[asterisk-dev] Attended transfers and MOH
Kevin Harwell
kharwell at digium.com
Fri Feb 14 09:53:11 CST 2014
On Fri, 2014-02-14 at 08:26 -0600, Mark Michelson wrote:
> >
> > Kevin Harwell
> > Thursday, February 13, 2014 5:43 PM
> > Greetings,
> >
> > There is a bug currently in Asterisk that essentially boils down to
> > MOH
> > not being [re]started for an attended transfered call when the
> > transferor was listening to it.
> >
> > For example, here is a specific scenario (issue ASTERISK-19499):
> > Alice
> > calls Bob, Bob starts a SIP attended transfer into a confbridge that
> > is
> > set to play music when empty. Alice hears music since she is now on
> > hold and Bob hears music from the confbridge. Bob then completes the
> > transfer and then Alice enters the confbridge, but hears no music.
> >
> > This situation occurs because during the transfer and channel
> > masquerade
> > the application has no way to know the channel was swapped out.
> > There
> > are a couple of ways to approach a fix for this:
> >
> > 1) Use a channel fixup in the applications that are affected. A
> > small
> > change to the "do masquerade" function has to be made to get this to
> > work too.
> >
> > 2) In the relevant channel drivers when an attended transfer occurs
> > check to see if MOH is currently playing on the transferor. If so,
> > once
> > the transfer occurs start MOH on the transferee. This idea was put
> > forth by Olle Johansson (currently implemented in his
> > rana-moh-queue-transfer-1.8 team branch). Albeit a few changes will
> > have to be made in order to use it in the main branches, but the
> > idea
> > will essentially remain.
> >
> > I like option 2 as it seems to be a bit less intrusive (no changes
> > to
> > masquerades and such). Also in 12+ the logic can be put into the
> > bridge
> > transfer code reducing the changes further.
> >
> > Thoughts? Ideas? Something I have missed or need to be aware of?
> >
> > I'll start to move forward with #2 soon and put it up for review.
> > Comments and feedback always welcome.
> >
> > Thanks!
> >
> >
> >
> > ____________________________________________________________________
> I was thinking about this, and one of the things that the masquerade
> code currently does is to determine if the original channel in a
> masquerade has a "visible indication" on it.
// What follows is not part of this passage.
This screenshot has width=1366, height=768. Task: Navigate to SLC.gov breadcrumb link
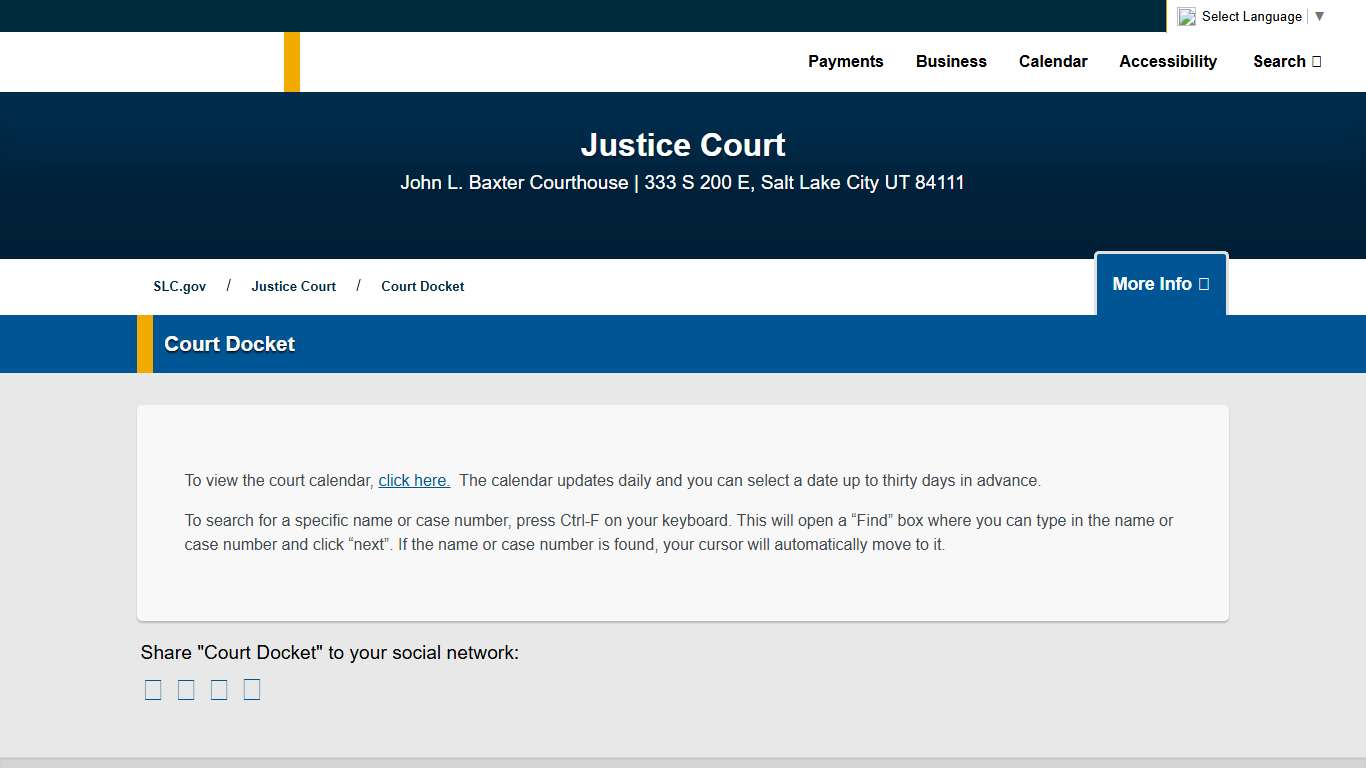179,286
A visible indication is
> something that is indicated by a control frame and which the user of
> the channel can actually tell is being indicated. For instance, if an
> AST_CONTROL_RINGING frame is indicated to a channel, the user can hear
> ringing. It is a visible indication. If the ringing channel is going
> to be part of a masquerade, the masquerade detects that the party has
> a visible indication of AST_CONTROL_RINGING on it. After performing
> all of the rest of the masquerade operation, any visible indication is
> then re-indicated to the masqueraded channel. So in the
> AST_CONTROL_RINGING case, the control frame is re-indicated to the
> channel after the masquerade so that the channel will still hear
> ringing.
>
> Since masquerades already have code in them to attempt to detect
> user-perceivable state on the channel, I think you should essentially
> do option 2, but do it in the masquerade code instead of in channel
> drivers. Here's a summary of my idea for how to do this:
> 1) Around the same area where the visible indication on the original
> is checked, set a variable if AST_FLAG_MOH is set on original.
> 2) Around the same area where the visible indication is re-indicated
> on the original, if the variable you created for AST_FLAG_MOH is set,
> then call ast_moh_start() on original to get music playing on the
> channel again.
>
> The advantage to doing it in the masquerade code is that it will work
> for situations other than attended transfers (e.g. AMI redirects) and
> you won't have to put the same code in multiple places. Since
> masquerade code already has a blueprint for how to do this sort of
> thing, there shouldn't be much risk in expanding on it.
I had a similar thought about putting the code in ast_do_masquerade, but
by the time execution gets to that function MOH has been stopped on the
channels, so a check if MOH is playing will always be false (at least as
far as chan_sip functionality goes).
I could look into having the masquerade handle stopping/starting the MOH
as suggested and also remove any places that stop it before that, but
unknown side effects are adding up fast. At least from my perspective.
Any thoughts on possible problems with that?